Another book I recently finished is My Soul to Keep by Melanie Wells. I've been going back and forth for a few days on how to review this, because honestly, I'm just torn. My gut reaction is to say that I really enjoyed the book - because I did. It's incredibly well written, the plot is fantastic and keeps you flipping pages once you start (it's terribly hard to put down), and there's just enough suspense to get you wondering but not so much that you're flipping to the end of the book to alleviate the tension. The characters are well done - the good characters are likeable, if reasonably flawed (but not so much that they're just as annoying as the people you get to deal with in real life), and the bad ones are bad - there's no ambiguity so you don't end up at the end of the book wondering if you were supposed to have been rooting for someone else. On these points alone, I would give it 5 stars out of 5. Except for one, major to my mind, thing.

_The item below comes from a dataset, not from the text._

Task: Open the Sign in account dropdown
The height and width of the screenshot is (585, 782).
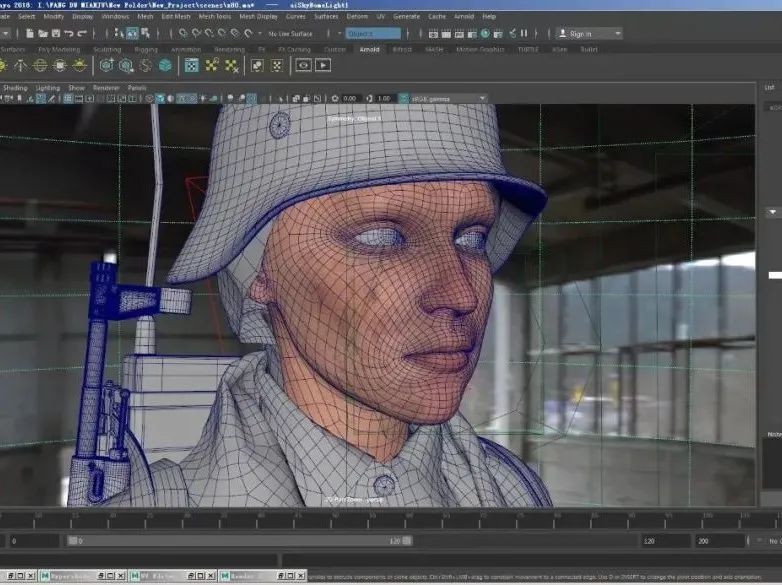Action: 588,33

This book is published by Multnomah - a Christian publisher - and consequently sold as Christian fiction. And the author does some rudimentary weaving of what can really only be termed as spiritual warfare plot lines (think Frank Peretti - in fact, in the first chapter I thought that was the direction/genre/angle the story would be taking). And yet, if you're looking at the story from that perspective, you never actually get the idea that God conquers. So while sure, the good guys win - they seem to do it on their own merits - and this is concerning to me because fighting Satan can't be done under your own steam. It just can't. And this is where the difference between a Peretti thriller and this book by Ms. Wells is hugely apparent. Sure, the main character will occasionally remind herself that she should pray (not going so far as to actually do so though), or she flips through her Bible looking for something comforting to leap out at her - but as I read I honestly wondered why Satan would bother with someone whose faith is so nominal. It just doesn't seem like she merits the special attention that he lavishes on her in any way - especially since she relies on herself (and really only herself) to "win" - only reaching for God as a last resort - and even then not really seeming to believe that it's worth her time to do so.
Throw in the fact that the main character finds out about her "guardian angel" from a psychic who tells her that she shares an aura with her daughter - and this means they share the same angel. Then the psychic goes on to give the main character an Ankh necklace for protection - which the girl dons - because the Ankh is the symbol of this angel. I have a hard time believing that an angel - supposedly an angel from God - is going to choose the Ankh as his symbol, when the Ankh is typically only a symbol of the occult, even if it is meant to symbolize life and immortality. And this angel is actually supposed to be one of the good guys, he's not portrayed as anything other than her helper from God.
So I'm torn - because it's really a great read. And if the whole spiritual warfare-esque angle had been omitted completely, or if she had just let it stand as "other world forces" as seen by a psychic, without tying God into it as nominally as she does (though it's doubtful at that point that you could really try to call it Christian fiction), it still would have been a good read. However, because of the problems I listed above, I have a hard time recommending it to anyone other than people who read fiction with their filters intact and who are going to consider and judge the reading material - even if it's coming from a Christian publisher. For thinking readers who are willing and able to enjoy a good story while filtering out questionable content, this is a good book.